Chapter 3 - NEW AMSTERDAM
Referring to the
purchase of Manhattan for a lot of fishhooks and trinkets valued at
$24, the chief's countenance indicated that it was the best kind of
argument to prove how the white men cheated the innocent red folks on
every occasion. The Indians had befriended the helpless adventurers
when they came among them, and for their kindness the settlers attacked
them one night and killed more than a hundred and twenty men, women and
children while they were asleep in their wigwams. This was about the
first massacre. But it was a white man massacre of Indians. They ran
their bayonets through the stomachs of little babies and flung them out
into the river. They cut off the hands of the men and cut open the
women with their swords.
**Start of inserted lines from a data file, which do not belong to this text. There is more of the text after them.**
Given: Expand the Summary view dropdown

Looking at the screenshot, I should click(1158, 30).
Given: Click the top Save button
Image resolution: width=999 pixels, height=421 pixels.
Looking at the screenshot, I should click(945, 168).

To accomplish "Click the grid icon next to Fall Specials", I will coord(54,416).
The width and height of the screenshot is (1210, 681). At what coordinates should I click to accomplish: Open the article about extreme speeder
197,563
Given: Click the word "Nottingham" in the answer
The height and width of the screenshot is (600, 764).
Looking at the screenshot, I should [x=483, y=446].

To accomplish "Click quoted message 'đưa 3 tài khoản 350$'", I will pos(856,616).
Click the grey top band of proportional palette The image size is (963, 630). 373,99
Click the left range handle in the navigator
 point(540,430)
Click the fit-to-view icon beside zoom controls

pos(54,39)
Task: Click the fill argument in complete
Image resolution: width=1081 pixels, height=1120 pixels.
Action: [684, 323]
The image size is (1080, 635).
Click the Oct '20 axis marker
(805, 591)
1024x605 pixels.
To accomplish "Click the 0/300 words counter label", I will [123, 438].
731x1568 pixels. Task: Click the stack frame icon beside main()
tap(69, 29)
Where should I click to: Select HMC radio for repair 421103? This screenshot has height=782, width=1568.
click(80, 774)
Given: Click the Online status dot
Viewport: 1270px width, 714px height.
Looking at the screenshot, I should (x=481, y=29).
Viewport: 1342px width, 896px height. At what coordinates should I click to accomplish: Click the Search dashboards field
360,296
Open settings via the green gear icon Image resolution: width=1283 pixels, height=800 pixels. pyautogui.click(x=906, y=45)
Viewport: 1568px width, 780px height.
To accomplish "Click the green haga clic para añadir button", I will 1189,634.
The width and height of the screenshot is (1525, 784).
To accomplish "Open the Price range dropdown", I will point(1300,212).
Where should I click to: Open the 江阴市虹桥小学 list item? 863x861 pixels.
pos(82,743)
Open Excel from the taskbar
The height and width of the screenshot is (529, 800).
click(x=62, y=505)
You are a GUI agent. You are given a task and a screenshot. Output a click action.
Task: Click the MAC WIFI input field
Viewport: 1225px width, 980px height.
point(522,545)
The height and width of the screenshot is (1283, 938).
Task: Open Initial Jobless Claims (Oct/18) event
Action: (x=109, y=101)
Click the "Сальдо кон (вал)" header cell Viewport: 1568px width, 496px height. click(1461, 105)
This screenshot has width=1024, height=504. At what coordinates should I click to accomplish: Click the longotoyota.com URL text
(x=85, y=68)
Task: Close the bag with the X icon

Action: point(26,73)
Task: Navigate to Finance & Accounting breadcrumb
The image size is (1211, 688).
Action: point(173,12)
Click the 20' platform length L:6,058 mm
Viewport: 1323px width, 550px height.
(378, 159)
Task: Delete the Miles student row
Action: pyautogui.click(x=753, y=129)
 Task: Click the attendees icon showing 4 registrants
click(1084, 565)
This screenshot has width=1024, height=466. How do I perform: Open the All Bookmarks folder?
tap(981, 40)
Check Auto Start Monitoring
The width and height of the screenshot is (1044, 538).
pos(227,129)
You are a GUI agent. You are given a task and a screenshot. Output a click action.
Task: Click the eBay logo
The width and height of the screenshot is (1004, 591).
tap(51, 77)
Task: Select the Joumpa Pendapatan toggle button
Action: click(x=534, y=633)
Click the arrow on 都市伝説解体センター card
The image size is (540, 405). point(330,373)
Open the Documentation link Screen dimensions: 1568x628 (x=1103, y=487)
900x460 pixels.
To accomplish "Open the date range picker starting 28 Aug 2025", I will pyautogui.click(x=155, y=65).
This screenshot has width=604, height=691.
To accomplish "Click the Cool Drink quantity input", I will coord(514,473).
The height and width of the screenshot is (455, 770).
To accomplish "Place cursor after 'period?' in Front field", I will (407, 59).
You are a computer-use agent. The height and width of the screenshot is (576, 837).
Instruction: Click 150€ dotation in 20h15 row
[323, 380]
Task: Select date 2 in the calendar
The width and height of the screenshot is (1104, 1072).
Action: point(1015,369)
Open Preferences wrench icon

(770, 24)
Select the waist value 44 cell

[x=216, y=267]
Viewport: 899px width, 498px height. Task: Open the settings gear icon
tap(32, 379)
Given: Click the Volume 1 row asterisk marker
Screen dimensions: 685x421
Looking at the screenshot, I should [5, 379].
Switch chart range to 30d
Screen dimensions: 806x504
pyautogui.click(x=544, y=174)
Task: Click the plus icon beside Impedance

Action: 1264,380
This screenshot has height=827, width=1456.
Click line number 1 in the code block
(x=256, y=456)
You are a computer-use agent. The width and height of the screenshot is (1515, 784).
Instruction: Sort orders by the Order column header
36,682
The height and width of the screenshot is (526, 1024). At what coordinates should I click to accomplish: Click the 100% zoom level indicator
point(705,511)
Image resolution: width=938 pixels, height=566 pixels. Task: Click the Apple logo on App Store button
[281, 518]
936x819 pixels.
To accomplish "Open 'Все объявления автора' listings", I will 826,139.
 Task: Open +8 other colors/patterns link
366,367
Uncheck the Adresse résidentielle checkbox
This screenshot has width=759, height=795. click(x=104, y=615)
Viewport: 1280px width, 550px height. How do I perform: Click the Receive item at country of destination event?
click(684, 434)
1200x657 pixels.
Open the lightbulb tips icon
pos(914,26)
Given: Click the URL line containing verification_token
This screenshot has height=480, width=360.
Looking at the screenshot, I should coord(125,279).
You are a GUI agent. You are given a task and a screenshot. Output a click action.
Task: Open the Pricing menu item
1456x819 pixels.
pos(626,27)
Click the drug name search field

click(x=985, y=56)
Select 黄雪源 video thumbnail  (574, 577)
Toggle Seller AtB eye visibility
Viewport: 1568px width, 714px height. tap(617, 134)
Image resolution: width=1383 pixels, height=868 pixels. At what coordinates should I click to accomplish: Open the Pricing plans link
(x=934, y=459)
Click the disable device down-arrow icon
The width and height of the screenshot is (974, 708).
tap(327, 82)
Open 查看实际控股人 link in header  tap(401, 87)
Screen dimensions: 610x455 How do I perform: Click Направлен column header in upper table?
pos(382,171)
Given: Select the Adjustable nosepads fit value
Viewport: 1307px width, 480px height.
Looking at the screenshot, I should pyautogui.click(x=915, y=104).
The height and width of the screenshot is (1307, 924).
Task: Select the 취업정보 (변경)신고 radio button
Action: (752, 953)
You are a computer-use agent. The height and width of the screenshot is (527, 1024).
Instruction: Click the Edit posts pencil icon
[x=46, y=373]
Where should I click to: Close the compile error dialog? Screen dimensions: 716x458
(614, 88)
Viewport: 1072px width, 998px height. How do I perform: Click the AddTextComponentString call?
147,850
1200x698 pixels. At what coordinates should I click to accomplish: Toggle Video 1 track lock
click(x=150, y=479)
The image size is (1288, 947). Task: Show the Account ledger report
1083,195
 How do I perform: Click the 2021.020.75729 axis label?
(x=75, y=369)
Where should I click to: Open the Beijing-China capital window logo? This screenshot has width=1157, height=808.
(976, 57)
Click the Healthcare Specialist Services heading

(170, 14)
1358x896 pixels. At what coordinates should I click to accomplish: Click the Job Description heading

They went among them with a torch of fire and
burned their homes until no Indians were left; and these all were
friendly Indians who sold the white people their island for needles,
awls and fish-hooks, and brought the furs to them. (This was in 1642
under Kieft's regime.) The white man's account of this affair tells us
that on February 25th at midnight Kieft sent Sergeant Rodolf with a
party of soldiers to Pavonia and another party under Adriensen to
Corlear's Hook where they rushed in upon the sleeping families and
killed them all in the most hideous butchery that can be found in
American annals. An eye witness records it in these words: "I remained
at the Director's (Kieft) and 'took a seat in the Kitchen near the
fire. At midnight I heard loud shrieks and went out on the parapet of
the fort to look—at the flash of guns. I heard no more of the cries of
the Indians; they were butchered in their sleep. Sucklings were torn
from their mother's breasts, butchered before their mother's eyes and
their mangled limbs thrown quivering into the river or the flames.
Babes were hacked to pieces while fastened to little boards; others
were thrown alive into the river, and when the parents rushed in to
save them the soldiers prevented them from landing." DeVries said of
it: "some came running to us from the country, having their hands cut
off; some lost both arms and legs; some were supporting their entrails
with their hands, and mangled in other horrid ways, too horrible to be
conceived." The white man's own history refers to this massacre in the
following language: "This crime has hardly a parallel in the annals of
savage atrocities, directed as it was, upon a friendly village of
harmless, unsuspecting Indians." But this was merely the beginning of a
series of white-man massacres that continued for nearly three centuries.